Agriculture in the EU is facing crises across the board: from the declining livelihoods of farmers and exodus from rural areas, to the contributions to climate change, and from the harm to biodiversity to the degradation of soils. Meanwhile across the EU, science and consumers are showing that organic delivers. Organic empowers farmers to design agronomic systems that are more resilient economically and environmentally, enabling them to reduce dependence on external inputs, and promoting the development – rather than the degradation – of the natural resources on which we depend for food production. At the same time, year-on-year growth for organic in the EU is 6-7%, far beyond any other food & drink market segment, and consumers regularly cite environmental reasons and bans on synthetic pesticide use as reasons for their choice.
Continuous improvement is part of the organic mindset and the organic movement welcomes initiatives to help organic farming and food develop. A review of the existing organic regulation had the potential to improve the legal framework; to support farmers who want to go organic; to guarantee fair competition and improve the functioning of the single market; to make application of the rules simpler and clearer; and to sustain the already high level of consumer confidence among EU citizens. There were positive proposals from the EU institutions (Commission, Council and Parliament), such as the establishment of environmental performance criteria for traders and processors, and new means to increase integrity in the controls and in the import rules governing organic.
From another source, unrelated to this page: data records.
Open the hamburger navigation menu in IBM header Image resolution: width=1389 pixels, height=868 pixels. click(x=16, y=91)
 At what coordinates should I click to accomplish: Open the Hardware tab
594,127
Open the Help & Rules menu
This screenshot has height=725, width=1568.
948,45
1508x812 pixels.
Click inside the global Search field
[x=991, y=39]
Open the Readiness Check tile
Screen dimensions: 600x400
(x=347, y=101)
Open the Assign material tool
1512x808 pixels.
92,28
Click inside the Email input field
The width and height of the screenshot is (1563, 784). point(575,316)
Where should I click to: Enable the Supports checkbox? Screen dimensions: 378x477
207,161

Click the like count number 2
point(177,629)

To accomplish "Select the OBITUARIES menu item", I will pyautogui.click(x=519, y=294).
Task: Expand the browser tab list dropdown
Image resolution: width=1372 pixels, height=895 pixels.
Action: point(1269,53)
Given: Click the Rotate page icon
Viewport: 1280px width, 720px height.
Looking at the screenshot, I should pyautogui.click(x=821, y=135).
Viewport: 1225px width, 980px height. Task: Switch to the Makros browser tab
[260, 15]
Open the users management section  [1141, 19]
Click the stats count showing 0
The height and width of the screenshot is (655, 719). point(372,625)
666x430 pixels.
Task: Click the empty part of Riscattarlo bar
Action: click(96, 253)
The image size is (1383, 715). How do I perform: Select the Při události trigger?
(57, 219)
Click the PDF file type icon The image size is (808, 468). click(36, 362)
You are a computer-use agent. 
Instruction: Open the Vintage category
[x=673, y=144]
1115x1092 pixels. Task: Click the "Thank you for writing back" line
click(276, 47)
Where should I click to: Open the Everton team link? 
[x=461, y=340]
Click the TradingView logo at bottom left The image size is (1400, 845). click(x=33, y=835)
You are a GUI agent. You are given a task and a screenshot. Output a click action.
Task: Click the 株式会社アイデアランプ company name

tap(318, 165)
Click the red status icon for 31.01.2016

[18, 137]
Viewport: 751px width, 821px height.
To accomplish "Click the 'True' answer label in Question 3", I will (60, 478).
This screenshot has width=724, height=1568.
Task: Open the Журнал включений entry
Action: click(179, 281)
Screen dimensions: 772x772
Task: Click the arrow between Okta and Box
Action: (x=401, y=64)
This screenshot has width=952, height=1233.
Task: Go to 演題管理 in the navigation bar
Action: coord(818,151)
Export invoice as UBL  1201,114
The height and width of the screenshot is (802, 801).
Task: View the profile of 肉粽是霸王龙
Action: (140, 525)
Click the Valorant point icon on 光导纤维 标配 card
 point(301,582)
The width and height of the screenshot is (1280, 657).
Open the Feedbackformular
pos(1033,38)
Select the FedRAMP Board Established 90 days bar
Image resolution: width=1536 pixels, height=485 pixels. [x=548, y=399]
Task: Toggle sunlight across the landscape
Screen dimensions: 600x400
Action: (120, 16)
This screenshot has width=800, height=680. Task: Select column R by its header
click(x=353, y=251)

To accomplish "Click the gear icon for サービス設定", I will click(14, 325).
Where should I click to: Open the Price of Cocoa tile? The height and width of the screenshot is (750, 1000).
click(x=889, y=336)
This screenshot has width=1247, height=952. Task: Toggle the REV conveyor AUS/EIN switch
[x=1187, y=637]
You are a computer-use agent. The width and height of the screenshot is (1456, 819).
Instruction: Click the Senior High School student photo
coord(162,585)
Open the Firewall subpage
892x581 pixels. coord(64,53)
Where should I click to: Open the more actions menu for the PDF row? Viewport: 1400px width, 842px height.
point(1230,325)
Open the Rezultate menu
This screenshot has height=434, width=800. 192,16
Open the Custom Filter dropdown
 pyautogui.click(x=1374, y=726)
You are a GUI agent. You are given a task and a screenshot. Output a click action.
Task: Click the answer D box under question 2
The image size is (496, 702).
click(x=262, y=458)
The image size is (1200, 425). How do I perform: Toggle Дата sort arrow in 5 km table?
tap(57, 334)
Nevertheless, thirty-three months since the initial Commission proposal and twelve months since the start of trilogue negotiations, the innovative aspects are no longer on the table and there is no positive development in sight. Unfortunately, much time and energy has been spent essentially rewriting the proposed rules to match what already exists. In addition, some important elements of the current regulation are under fire. For example, annual inspection of all organic operators is crucial for helping those implementing the regulation to stay on track, while simultaneously ensuring consumer confidence.
There have also been setbacks in comparison with today’s rules. For example, those who expressly reject the use of chemical substances are at risk of being made to pay for their presence in the environment – very difficult to completely avoid when 94% of agriculture allows for their use. As well, instead of improving the way the regulation was implemented for organic imports from abroad and supporting the development of the organic markets abroad, the new proposal focuses solely on the EU regulation – forcing smallholders in developing countries to fulfil the regulation developed for the EU conditions.
Despite the uncertainty created by the current situation, farmers and citizens are increasingly choosing organic. To strengthen their impact and to deliver on the environmental and social goals the EU has set for itself concerning agriculture, what is needed now is a legal framework that goes beyond today’s regulation and that actually supports organic development.
The ingredients currently in the mix will not help achieve this development and the negotiations have reached a dead end. IFOAM EU calls on the EU institutions to really reflect the best way to proceed: either stop the process or start again based on the day-to-day reality of farmers, processors and citizens.